**Exercise prompt:** Continue the text on treating and preventing pasty butt in baby chicks, starting right after its last sentence.

===== Text segment

Being gentle and patient is the key in helping your chick recover from a case of pasty butt.
Here's how to go about unclogging the dried fecal matter from the chick's vent:
Step 1: Wash your hands really well. You don't want bacteria entering your chick from your hands and possibly causing an infection. You can wear gloves if you want---I choose not to. It's easier for me to be sure all the poo is gone if I use bare hands. I know that's gross, but a Mom's got to do what a Mom's got to do, right?
Step 2: Run some lukewarm to barely warm (definitely not hot) water.
Step 3: Soften the hard fecal matter. Using your wet fingers, start by gently moistening the hardened fecal lump, removing it very carefully. The moister it is, the more easily it will dissolve and come off the chick's vent.
Be sure not to get the chick wet. The only area you want to work on with water is the vent area.
NOTE: The vent is the hole on the rear of the chick that serves as the output for eggs and waste.
Step 4: Unclog the vent. I used a moist, warm washcloth to dab gently at the remainder of the poo until the vent is completely unclogged.
Amazingly, this little lady perked up immediately after being able to defecate. We caught it pretty early, and that's a lucky thing. Another hour or so, and I don't think she would have made it!
How to Prevent Pasty Butt
Honestly, sometimes there's nothing you can do to prevent Pasty Butt. But there are some things you need to be doing to provide the best care for your baby chicks.
Pasty Butt may be caused by excessive stress on the chick. This stress is caused by the shipping process, being transported yet again to a new home, and possibly sub-optimal conditions. Some chicks are also just weaker than others, and are not able to deal with this stress.
Chicks cannot care for themselves. The mother hen keeps her babies clean and makes sure they have the right food. You, as the chick's new Mom, must do these things! Here are some things to be sure to do when taking care of very young chicks:
Make sure fresh clean water is always available near the starter feed. If the chick doesn't drink enough water, just like us, it may be more likely to encounter issues with hardened fecal matter. A good waterer has a container with a moat for drinking.

==========
===== Provided material

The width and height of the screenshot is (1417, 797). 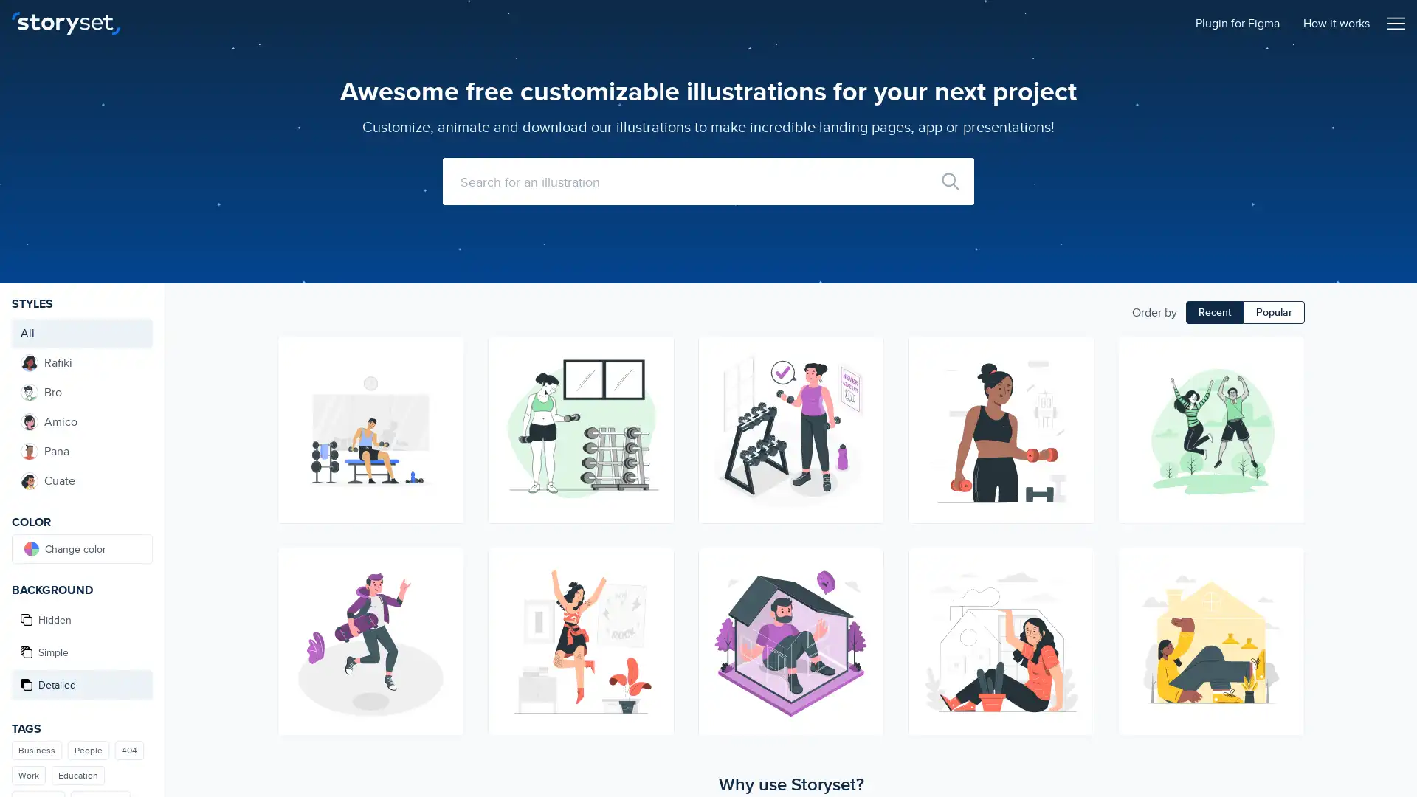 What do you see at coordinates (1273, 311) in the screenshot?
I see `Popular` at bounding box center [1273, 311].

==========
===== Provided material

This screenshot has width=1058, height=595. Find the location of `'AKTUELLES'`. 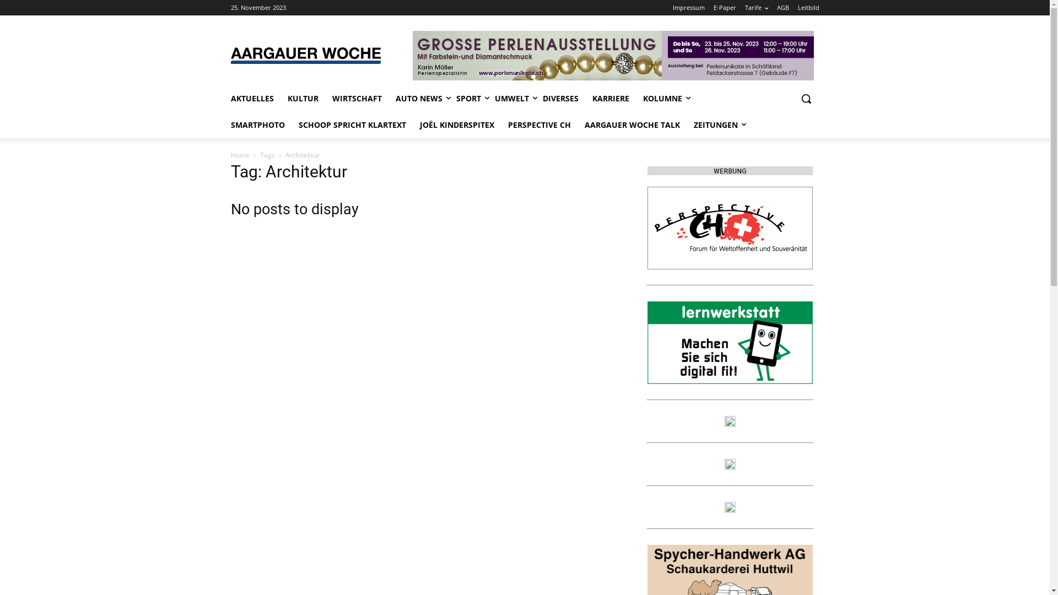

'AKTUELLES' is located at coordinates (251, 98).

==========
===== Provided material

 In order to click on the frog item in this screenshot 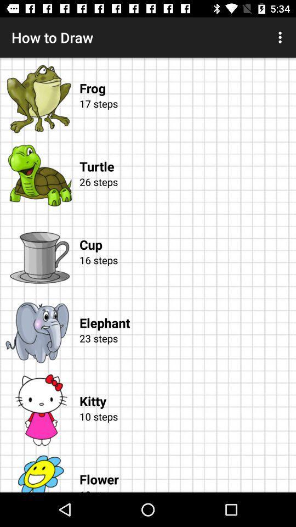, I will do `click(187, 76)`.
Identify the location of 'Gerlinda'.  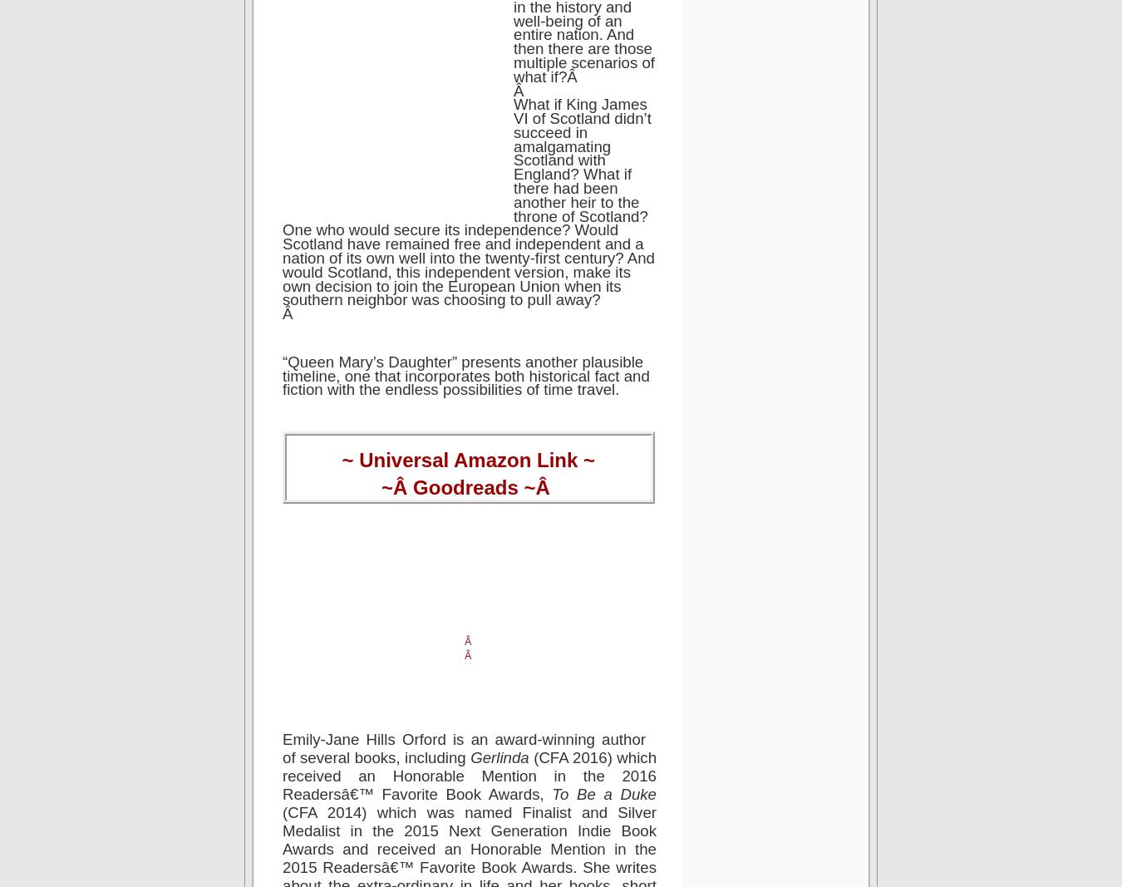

==========

**Output below:**
Chicks need a temperature in the brooder around 90 to 95 degrees. It doesn't have to be perfect, but they need to be able to manage how warm or cold they are. If you see your chicks huddled up, they are too cold.
If you see them trying to stay away from the heat source, they are too hot. This causes undue stress on them, too. Use a heat lamp that has a wire barrier to help prevent fires.
3) Room to Move:
Newborn chicks up to a week old need about six square inches of space each at least. As they grow and get bigger, they will continue to need more room. They also need to have enough space to move toward or away from the heat source so they don’t get too hot or cold.
Be sure to feed medicated chick starter for the first weeks. This is especially formulated to enhance their immune systems and keep them healthy. Starter feed is finely grained, and the chicks can digest it without additional grit.
It's tempting to feed them treats like lettuce or grain, but you need to refrain for a few weeks until their digestive systems are more mature. I don't recommend feeding them anything but starter feed (or grower feed, once you finish a bag of starter for a couple of weeks) until they have feathered out.
At this point, their digestive systems will surely be able to handle different types of foods. I may be a little conservative, here, but I just think it's better to be safe than sorry!
5) Be on the Look Out!
I can’t stress this enough! Pasty Butt can kill a chick quickly—-within just hours.
If you have done all of the above steps, then the final step is to just check in with your chicks often! Be on the look out for listless behavior, half-shut eyes, and little movement.
Chicks with pasty butt don't feel well, and they will show it! Catch it early on, and your chick will most likely be just fine!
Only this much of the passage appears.